Me gustaría poder reclamarte, enojarme haciendo acopio de todo este dolor que siento y exigirte una despedida. Pero dime, ¿hacia dónde dirijo mis reclamos?

¿Que se los lleve el viento? Tal vez así mezan tu cabello, siempre trenzado.

Dime, ¿qué hago con esta despedida atrapada en mi pecho? ¿A quién le explico lo que era de nosotras, si tu ausencia se lo ha llevado? ¿En dónde encuentro consuelo si no he terminado de entender lo que representa que no estés?
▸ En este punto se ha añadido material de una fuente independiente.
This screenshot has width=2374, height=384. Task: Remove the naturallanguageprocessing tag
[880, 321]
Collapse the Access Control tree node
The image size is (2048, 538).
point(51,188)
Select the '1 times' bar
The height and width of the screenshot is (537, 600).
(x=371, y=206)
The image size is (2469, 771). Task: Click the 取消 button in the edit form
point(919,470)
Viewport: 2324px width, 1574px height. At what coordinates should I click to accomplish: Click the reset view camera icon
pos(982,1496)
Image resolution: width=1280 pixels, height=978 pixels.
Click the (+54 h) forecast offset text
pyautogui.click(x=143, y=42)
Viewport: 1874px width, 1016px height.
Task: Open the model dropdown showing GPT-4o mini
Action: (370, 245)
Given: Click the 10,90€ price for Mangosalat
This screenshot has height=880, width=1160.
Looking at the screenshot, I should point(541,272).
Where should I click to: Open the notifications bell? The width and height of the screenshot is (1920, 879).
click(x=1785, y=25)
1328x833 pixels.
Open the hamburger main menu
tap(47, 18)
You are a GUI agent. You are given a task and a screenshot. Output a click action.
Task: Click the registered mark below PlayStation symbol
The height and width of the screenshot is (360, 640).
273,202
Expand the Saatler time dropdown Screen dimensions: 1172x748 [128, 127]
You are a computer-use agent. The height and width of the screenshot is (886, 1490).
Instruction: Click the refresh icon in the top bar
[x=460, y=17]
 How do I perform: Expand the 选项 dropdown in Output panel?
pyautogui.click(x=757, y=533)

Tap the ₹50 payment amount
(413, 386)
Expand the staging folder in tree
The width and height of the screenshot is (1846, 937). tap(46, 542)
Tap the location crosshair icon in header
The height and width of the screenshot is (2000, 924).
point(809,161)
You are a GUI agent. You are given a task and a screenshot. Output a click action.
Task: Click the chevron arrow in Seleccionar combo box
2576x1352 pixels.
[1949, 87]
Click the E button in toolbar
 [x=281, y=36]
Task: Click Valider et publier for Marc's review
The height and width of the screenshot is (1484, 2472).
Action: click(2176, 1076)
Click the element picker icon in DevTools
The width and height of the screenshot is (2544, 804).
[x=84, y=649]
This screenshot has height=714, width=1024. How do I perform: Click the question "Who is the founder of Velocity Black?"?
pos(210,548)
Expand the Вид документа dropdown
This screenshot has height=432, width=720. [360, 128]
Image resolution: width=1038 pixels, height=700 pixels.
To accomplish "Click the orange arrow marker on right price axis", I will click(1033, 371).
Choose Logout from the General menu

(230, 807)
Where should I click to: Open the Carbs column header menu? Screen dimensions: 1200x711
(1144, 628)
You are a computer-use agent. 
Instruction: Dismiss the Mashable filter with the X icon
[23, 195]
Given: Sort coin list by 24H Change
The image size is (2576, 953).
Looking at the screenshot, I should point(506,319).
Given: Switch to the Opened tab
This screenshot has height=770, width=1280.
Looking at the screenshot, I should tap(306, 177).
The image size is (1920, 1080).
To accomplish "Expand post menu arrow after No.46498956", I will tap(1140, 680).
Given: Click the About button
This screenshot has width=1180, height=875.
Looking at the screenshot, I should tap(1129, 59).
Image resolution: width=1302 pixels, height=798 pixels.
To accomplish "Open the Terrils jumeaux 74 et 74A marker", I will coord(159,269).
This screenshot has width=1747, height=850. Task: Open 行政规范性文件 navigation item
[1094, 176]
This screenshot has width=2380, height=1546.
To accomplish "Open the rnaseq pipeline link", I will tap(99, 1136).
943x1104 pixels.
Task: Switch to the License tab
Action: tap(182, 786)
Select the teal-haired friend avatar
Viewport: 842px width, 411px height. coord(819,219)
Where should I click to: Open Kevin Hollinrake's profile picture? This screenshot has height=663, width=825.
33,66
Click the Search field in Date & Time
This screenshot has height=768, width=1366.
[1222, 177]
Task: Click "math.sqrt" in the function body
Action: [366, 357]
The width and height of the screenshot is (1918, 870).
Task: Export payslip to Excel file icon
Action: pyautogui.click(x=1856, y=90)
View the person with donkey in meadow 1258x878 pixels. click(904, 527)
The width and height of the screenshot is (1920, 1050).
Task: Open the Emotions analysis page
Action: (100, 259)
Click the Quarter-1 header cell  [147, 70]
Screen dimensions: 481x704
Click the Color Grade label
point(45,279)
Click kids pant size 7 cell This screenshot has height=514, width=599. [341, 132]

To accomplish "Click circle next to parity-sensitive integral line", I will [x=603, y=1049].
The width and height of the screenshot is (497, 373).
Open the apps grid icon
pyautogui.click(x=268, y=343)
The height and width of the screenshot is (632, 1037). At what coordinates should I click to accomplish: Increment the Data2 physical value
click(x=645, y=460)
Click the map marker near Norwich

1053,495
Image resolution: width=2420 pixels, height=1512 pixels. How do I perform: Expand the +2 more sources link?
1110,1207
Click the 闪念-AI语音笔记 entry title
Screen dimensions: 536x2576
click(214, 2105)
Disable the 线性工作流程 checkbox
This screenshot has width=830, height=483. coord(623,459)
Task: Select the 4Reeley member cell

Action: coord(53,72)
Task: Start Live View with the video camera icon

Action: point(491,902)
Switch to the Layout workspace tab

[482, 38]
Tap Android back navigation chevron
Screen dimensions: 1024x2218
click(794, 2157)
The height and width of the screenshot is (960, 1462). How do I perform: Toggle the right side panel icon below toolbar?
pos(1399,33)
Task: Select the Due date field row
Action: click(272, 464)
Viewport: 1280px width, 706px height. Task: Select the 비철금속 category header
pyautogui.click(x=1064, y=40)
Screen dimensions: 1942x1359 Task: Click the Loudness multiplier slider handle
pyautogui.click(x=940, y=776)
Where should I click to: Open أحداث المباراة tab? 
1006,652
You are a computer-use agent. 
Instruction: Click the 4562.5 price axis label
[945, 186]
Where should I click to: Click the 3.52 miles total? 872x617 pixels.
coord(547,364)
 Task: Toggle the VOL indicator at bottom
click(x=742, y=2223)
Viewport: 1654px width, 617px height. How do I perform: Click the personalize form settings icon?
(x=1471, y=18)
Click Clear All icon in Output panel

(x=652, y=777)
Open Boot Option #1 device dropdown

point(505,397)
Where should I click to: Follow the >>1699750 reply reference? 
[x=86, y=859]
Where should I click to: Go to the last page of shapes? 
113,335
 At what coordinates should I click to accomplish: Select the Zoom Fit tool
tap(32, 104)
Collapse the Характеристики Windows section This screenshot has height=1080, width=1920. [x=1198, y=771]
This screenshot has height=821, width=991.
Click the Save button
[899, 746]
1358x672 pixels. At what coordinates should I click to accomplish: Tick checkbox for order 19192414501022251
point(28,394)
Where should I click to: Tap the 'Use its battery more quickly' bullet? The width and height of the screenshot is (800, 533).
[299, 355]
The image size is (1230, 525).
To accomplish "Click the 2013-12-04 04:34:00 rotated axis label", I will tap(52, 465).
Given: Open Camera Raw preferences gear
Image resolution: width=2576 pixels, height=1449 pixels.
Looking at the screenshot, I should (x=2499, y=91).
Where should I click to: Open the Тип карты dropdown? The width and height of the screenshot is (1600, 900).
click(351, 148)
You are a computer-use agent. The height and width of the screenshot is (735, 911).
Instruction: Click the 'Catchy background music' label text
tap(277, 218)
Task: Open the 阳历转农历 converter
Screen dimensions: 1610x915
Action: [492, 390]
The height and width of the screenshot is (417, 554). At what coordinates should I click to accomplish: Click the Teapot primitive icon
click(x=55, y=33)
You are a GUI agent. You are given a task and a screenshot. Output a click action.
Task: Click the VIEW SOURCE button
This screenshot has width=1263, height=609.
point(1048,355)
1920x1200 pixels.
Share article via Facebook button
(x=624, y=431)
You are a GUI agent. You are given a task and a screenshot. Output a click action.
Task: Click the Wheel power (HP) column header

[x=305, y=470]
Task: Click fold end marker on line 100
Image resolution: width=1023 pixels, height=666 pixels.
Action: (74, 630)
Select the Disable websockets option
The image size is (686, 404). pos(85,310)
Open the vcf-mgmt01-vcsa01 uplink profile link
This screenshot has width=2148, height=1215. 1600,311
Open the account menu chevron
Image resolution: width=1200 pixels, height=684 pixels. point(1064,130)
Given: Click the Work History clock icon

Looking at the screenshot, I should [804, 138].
Me temo que, en ocasiones, la vida no sigue. Por lo menos, así se siente ahora: incompleta, inacabada… aunque, en realidad, sí se acabó de alguna manera. Qué ironía, ¿no? Que la vida no se detiene, como ese tren que, ante la muerte, seguramente siguió avanzando. Y, al mismo tiempo, mi vida ha permanecido en pausa mientras el mundo gira sobre sí.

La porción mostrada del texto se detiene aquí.